Kenya is a country of fads.
They are with us-always unifying us into one faddy whole.
Take it from me, the Redeemed International Gospel Christian Church of Kenya [RIGCCK], the religious institution, I usually while away my Sundays at, has a new preacher-a Nigerian.
And he did not take control because he has more holy power than the average Kenyan pastor, but just because he is Nigerian-and every other church already has one, so we just got him to keep up with the pack.
Still don’t believe that we are faddy?
I ask.
Who knew that Kenyan men would ever…ever, ever, ever take jeans that hug their bodies [crotches and all] as some form of popular fashion?
I almost died from disgust the first time I saw a man walk around town in what I now know is skinny jeans. And pity on me, it caught on.
We are a faddy people.
Believe it.
So when AFC Leopards bring in a white Coach, and he performs, Gor fly their hooks to Croatia and unearth theirs.

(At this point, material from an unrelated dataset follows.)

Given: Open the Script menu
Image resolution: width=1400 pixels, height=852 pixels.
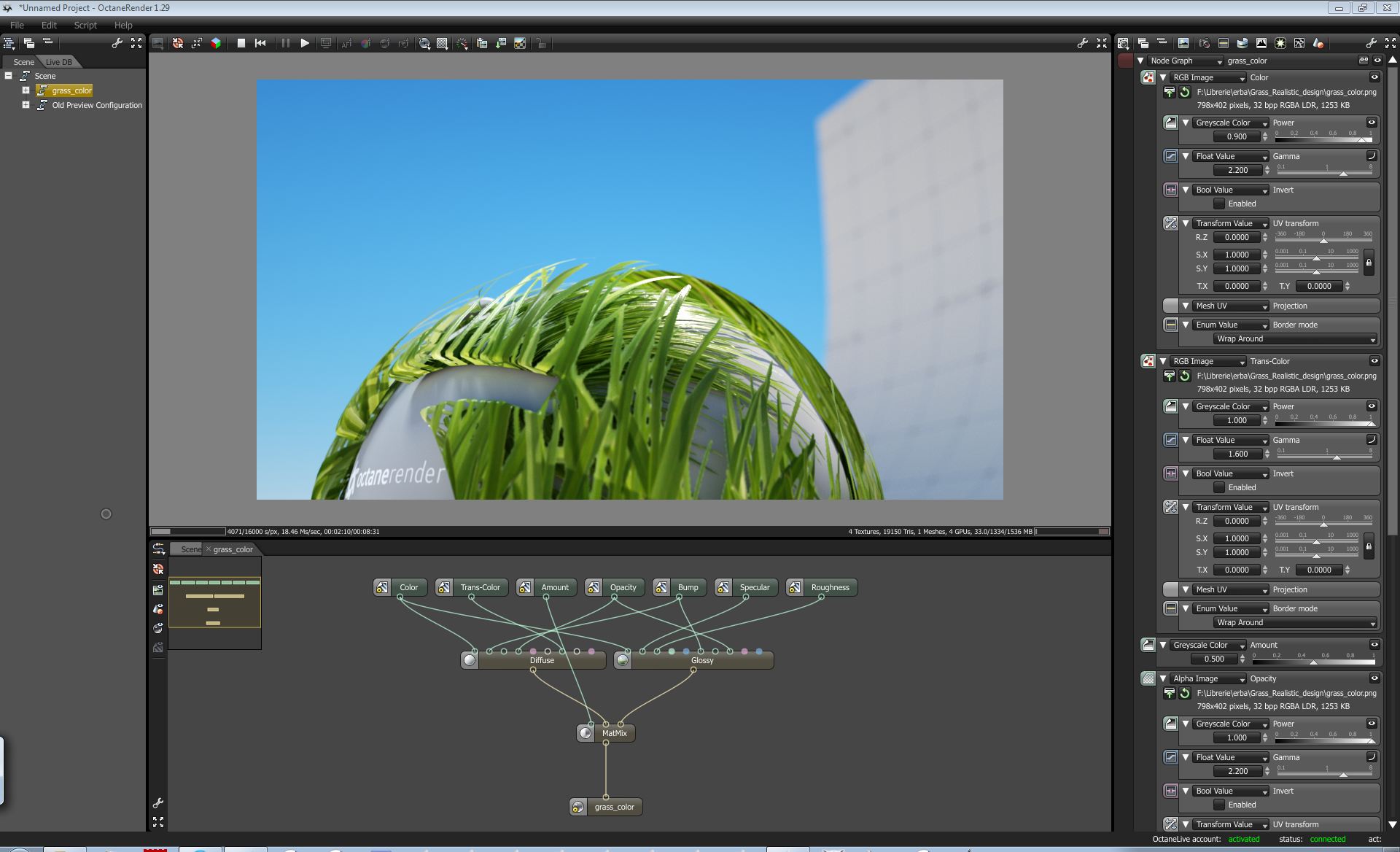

He performs.
The fad thrives as Nyamweya [I mean the federation] gets “his” team a Frenchman-who can’t speak English.
This then becomes evidence for Sofapaka that it is the whiteness [I am not racist, just an observation] that brings out the results, so they scout around and pounce on an Englishman.
And it goes on.
Now Kolongolo FC, have their own white coach-I have never seen him but the name Cliff Cox sure sounds white to me.
The sad thing is, like with all fads I have seen in my day, they never last.
And that is why I am bracing myself for the day when some team will start winning matches after training naked…and it becomes a trend.